#### [WHAT IS NEEDED]
Exactly the lines from the one containing "This screenshot has height=840, width=1453." through the final line of the data are to be written out again, with nothing added.

** PROVIDED DATA follows **

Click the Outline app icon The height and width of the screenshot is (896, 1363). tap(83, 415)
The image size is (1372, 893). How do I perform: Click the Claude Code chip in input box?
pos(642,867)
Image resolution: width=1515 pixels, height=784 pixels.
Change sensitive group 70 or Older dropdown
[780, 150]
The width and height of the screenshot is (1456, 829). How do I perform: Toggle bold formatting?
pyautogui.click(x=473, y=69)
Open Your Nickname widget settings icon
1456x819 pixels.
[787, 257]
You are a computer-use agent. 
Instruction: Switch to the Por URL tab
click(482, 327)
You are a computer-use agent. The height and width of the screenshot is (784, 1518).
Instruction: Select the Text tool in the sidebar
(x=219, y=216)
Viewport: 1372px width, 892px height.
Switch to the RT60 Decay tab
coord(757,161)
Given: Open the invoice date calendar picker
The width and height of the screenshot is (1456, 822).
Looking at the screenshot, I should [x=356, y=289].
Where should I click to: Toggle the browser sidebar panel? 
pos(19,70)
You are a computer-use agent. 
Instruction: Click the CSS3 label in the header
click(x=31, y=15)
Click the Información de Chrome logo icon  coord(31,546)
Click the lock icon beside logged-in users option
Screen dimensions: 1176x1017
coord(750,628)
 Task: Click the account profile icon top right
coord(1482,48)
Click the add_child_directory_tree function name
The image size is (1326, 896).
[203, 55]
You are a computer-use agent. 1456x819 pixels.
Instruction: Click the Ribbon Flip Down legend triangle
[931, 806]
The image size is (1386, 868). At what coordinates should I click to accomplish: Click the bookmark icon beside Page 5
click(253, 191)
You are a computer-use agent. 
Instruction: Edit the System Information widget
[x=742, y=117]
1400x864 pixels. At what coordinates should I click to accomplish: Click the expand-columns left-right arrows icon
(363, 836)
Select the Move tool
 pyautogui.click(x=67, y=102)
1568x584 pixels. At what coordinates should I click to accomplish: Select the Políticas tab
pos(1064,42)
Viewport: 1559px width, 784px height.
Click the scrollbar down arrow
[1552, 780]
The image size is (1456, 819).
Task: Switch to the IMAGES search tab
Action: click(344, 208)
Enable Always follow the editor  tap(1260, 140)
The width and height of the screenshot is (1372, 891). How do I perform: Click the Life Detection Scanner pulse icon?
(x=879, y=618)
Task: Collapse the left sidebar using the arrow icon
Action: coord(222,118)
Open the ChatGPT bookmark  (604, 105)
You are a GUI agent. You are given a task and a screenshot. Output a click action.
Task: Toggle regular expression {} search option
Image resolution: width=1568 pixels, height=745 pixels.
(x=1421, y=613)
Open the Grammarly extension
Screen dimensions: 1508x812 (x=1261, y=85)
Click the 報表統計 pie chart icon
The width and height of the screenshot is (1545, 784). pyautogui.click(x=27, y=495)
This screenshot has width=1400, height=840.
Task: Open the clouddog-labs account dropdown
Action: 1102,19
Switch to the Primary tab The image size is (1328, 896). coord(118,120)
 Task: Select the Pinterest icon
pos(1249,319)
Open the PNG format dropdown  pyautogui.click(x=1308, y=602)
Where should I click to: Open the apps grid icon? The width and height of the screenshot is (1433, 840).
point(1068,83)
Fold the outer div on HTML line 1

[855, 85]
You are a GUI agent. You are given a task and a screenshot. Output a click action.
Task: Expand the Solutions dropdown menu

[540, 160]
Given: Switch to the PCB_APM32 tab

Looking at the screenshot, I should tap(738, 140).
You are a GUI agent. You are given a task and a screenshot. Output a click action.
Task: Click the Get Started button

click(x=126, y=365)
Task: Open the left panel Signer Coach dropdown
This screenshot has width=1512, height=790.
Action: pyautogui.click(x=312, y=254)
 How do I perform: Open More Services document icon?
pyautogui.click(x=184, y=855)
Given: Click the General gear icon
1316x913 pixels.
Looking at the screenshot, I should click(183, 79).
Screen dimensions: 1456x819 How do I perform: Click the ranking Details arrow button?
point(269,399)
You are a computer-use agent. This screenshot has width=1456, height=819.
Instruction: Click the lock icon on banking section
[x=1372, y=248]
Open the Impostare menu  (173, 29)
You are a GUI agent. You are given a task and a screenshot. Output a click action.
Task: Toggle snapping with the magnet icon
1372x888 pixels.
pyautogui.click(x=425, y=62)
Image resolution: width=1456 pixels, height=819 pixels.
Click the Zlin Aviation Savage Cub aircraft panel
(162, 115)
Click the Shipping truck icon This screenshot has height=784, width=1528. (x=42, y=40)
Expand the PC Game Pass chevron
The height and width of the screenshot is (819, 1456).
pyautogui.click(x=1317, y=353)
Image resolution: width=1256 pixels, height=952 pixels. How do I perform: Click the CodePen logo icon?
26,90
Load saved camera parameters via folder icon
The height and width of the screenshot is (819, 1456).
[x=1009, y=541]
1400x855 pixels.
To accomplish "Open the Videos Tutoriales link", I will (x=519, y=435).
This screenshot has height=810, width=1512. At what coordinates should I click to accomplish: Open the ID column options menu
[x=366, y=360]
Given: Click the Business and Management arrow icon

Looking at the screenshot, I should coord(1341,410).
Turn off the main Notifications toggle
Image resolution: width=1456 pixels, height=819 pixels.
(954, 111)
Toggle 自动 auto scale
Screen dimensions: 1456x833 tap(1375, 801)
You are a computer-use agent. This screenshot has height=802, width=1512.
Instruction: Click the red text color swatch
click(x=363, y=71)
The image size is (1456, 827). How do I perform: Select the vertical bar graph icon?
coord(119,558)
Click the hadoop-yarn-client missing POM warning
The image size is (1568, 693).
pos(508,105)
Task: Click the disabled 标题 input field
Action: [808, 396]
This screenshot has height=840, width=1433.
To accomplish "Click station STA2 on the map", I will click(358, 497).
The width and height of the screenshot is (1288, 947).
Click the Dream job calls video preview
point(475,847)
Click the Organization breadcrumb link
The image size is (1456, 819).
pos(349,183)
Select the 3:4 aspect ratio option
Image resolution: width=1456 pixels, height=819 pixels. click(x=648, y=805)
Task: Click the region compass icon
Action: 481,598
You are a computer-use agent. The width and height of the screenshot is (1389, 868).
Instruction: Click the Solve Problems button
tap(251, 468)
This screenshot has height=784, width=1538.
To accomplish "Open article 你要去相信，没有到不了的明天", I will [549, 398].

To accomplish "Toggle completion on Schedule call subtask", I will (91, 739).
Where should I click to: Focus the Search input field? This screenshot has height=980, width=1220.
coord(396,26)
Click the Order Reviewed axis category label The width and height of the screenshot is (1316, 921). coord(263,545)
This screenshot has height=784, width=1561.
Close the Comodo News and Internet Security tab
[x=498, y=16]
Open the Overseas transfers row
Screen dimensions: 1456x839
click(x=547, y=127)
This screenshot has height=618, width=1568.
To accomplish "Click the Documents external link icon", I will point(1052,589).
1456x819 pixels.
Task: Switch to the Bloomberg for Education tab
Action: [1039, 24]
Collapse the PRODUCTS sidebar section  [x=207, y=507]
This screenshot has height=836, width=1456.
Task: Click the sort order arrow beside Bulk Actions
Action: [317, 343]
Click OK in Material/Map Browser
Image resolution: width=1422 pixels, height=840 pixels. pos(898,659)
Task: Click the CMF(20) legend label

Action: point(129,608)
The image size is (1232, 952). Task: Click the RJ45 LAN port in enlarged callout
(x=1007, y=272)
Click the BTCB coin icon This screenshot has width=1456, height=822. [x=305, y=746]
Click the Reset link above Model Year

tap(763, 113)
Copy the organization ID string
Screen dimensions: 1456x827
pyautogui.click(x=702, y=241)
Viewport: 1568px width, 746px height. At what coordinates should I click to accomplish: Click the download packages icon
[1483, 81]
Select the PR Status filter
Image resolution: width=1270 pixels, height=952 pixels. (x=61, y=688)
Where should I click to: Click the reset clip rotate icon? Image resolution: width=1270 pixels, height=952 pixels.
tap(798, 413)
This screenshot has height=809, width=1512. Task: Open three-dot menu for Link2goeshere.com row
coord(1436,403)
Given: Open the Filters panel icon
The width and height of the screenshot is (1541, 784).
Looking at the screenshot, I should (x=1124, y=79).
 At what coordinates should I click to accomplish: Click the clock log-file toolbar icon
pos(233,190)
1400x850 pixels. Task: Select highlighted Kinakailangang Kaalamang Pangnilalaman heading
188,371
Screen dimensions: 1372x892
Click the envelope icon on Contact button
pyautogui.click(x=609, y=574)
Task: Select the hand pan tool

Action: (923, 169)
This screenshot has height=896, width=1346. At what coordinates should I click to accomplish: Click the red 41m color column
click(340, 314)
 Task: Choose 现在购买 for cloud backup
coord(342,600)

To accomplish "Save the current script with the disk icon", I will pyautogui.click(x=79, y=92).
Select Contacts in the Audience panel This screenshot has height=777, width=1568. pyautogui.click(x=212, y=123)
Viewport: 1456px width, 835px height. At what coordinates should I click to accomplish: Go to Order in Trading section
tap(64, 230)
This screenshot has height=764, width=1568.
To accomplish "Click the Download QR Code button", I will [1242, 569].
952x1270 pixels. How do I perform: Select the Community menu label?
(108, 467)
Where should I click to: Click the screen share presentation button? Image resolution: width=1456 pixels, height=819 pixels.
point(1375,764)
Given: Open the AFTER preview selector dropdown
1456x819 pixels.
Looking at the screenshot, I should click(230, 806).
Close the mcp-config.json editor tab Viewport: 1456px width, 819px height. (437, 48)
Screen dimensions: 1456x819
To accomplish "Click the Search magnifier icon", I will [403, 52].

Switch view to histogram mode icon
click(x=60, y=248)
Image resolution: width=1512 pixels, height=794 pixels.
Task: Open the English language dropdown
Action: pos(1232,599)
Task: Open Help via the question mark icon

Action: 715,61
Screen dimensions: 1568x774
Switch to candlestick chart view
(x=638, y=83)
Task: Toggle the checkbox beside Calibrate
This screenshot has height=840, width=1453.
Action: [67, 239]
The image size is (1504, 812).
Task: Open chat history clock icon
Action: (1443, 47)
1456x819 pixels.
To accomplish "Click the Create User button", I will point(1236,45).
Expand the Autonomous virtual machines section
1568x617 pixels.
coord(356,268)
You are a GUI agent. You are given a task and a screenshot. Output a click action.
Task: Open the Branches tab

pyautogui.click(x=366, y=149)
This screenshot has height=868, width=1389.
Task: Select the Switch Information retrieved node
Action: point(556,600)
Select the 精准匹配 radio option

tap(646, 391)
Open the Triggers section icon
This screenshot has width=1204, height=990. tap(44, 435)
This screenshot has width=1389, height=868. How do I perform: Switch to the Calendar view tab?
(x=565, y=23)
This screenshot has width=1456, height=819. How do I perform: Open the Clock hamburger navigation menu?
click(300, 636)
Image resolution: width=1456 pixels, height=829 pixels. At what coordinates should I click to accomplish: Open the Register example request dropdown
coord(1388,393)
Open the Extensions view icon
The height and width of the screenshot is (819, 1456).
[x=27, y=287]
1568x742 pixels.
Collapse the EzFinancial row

** End of PROVIDED DATA **

#### [RESPONSE TO THIS EXERCISE]
This screenshot has height=840, width=1453.
Action: [67, 239]
The image size is (1504, 812).
Task: Open chat history clock icon
Action: (1443, 47)
1456x819 pixels.
To accomplish "Click the Create User button", I will point(1236,45).
Expand the Autonomous virtual machines section
1568x617 pixels.
coord(356,268)
You are a GUI agent. You are given a task and a screenshot. Output a click action.
Task: Open the Branches tab

pyautogui.click(x=366, y=149)
This screenshot has height=868, width=1389.
Task: Select the Switch Information retrieved node
Action: point(556,600)
Select the 精准匹配 radio option

tap(646, 391)
Open the Triggers section icon
This screenshot has width=1204, height=990. tap(44, 435)
This screenshot has width=1389, height=868. How do I perform: Switch to the Calendar view tab?
(x=565, y=23)
This screenshot has width=1456, height=819. How do I perform: Open the Clock hamburger navigation menu?
click(300, 636)
Image resolution: width=1456 pixels, height=829 pixels. At what coordinates should I click to accomplish: Open the Register example request dropdown
coord(1388,393)
Open the Extensions view icon
The height and width of the screenshot is (819, 1456).
[x=27, y=287]
1568x742 pixels.
Collapse the EzFinancial row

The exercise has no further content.